When a LightSwitch application is configured with Forms authentication, the user is automatically prompted for their user name and password:

Log-in prompt screenshot
Log-in prompt (Beta 1)

When using Windows authentication, the user is automatically authenticated through their Windows credentials when the application is opened so no prompt is shown.

Comments (13)

  1. Sachin says:

    Hi,

       I have enabled Forms authentication for the LightSwitch application, but when I run the application, I don't get the prompt for User Name/Password.

    – Sachin.

  2. mthalman says:

    @Sachin:

    The first Side Note in this blog post describes why that occurs.

  3. Karim says:

    Hi Matt,

    thanks for all the great posts you deliver!

    Is it possible to integrate an existing Membership, Role and Profile Provider (ASP.NET) with an existing db and using those users, memberships, roles etc in the LightSwitch App? I tried once I deployed the lightswitch application to modify the web.config and set the right connectionStrings (similar to my ASP.NET configuration) for the providers with no luck.
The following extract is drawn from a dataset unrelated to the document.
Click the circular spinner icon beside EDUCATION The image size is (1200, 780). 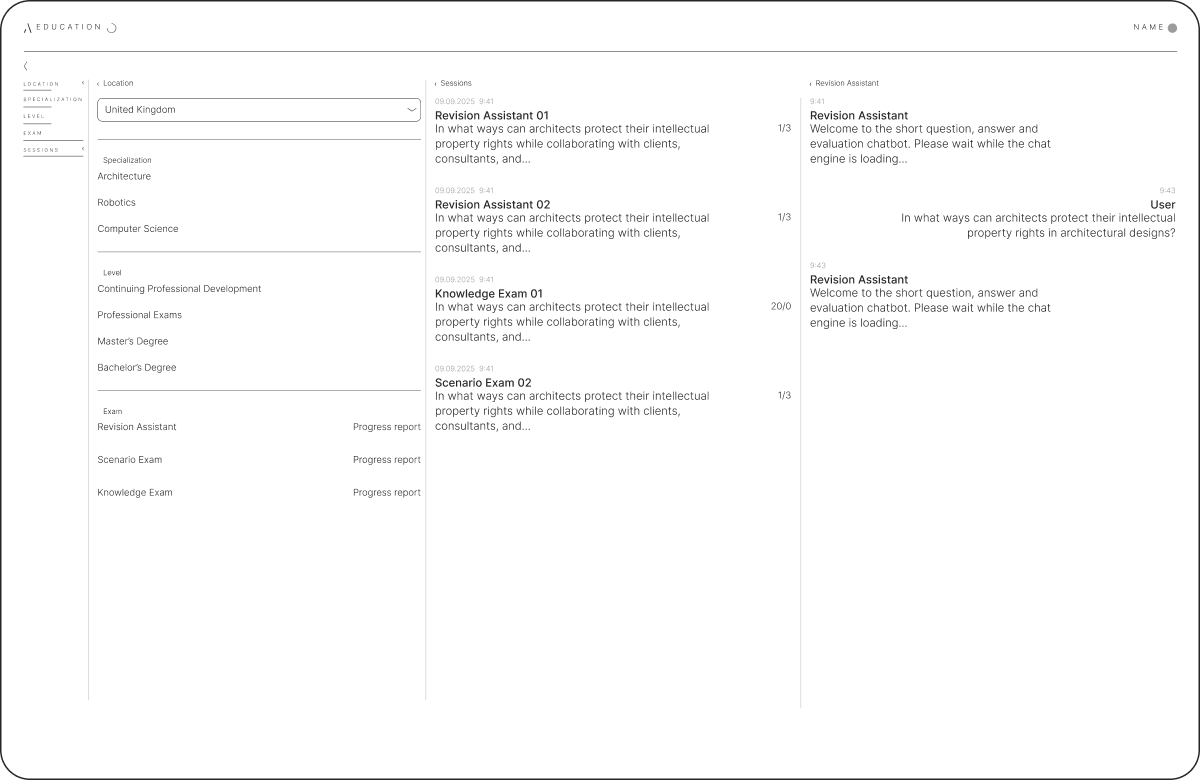pos(112,28)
I tried to log in with an existing asp.net user and it did not work

    maybe i have to dig a little bit deeper…

    Thanks for any help and hints!

  4. adefwebserver says:

    Hmm perhaps I missed it, but if you enable Forms Authentication and you hit F5 (to run in debug mode) you will not see the screen to administer the roles and users.
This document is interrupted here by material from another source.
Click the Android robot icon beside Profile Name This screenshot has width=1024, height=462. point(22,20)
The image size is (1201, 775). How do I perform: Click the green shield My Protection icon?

    What you have to do is check the "Granted For Debug" colum.

  5. mthalman says:

    @adefwebserver:

    That's correct.  Only administrators have the permission to view the built-in administration screens so you'll need to grant the SecurityAdministration permission if you want to see those.

  6. Berliotz says:

    Hi,

    and what if I have forms autentication but I have a public part – so that not autenticated people can see and I don't whant to force the people to autenticate at start up…

  7. Josselin says:

    Hi Matt,

    I have a database with a table "Operators" and a table "Rights"

    Operators have Rights and one of the Operators column is an encrypted password.

    This table is in read-only (operators and rights are managed in an other application and replicated from there).

    Is there a chance for me to implement such login?

    Thanks in advance!

  8. Josselin says:

    Hi Matt,

    in my DB, I have an operator table (with an encrypted password inside) , a group table and a right table.

    Operator are member of one or several group and a group provide one or several right.

    As the user and role concept looks nearly the same (ok, that's not a surprise: there is not 2000 different concept), do I have a chance to use my legacy user management system?

    Thanks in advance

  9. Josselin says:

    Hi Matt,

    Thank you for those post!

    I am just wondering: is there a possibility to "customize" the authentification and the roles?

    I have on my db an operator tables that I would like to use instead of duplicating every thing in the user one…

    How would you handle such situation?

    Thanks a lot for your help!

  10. Josselin says:

    Hi Matt,

    Is it possible to use an existing user table (with its existing password field)?

    I am currently trying to generate application with VSLightswitch on a database which already has an operator table and I would love to use it for autentification….

    Thanks in advance

  11. Josselin says:

    Hi Matt

    Thanks for this article!

    Just a question: is it possible to add a "custom" authentification?

    My database has already an operator table (equivalent to your user table) with something like 8 000 users. So migrating them one by one is not really a possibility and I really would prefer to keep my legacy system as it is….

    Thanks in advance for your answer!

  12. Josselin says:

    @All : Sorry for the spam on the forum: messages were only published the 15th

  13. mthalman says:

    @Josselin:

    LightSwitch doesn't provide a way to customize users and roles beyond what ASP.NET provides.  Using ASP.NET provider APIs, it may be possible for you to create your own providers which map users and roles to your custom operators and rights tables.  LightSwitch makes use of ASP.NET's MembershipProvider and RoleProvider.  To learn how to write your own provider, see msdn.microsoft.com/…/aa478949.aspx and msdn.microsoft.com/…/aa478950.aspx.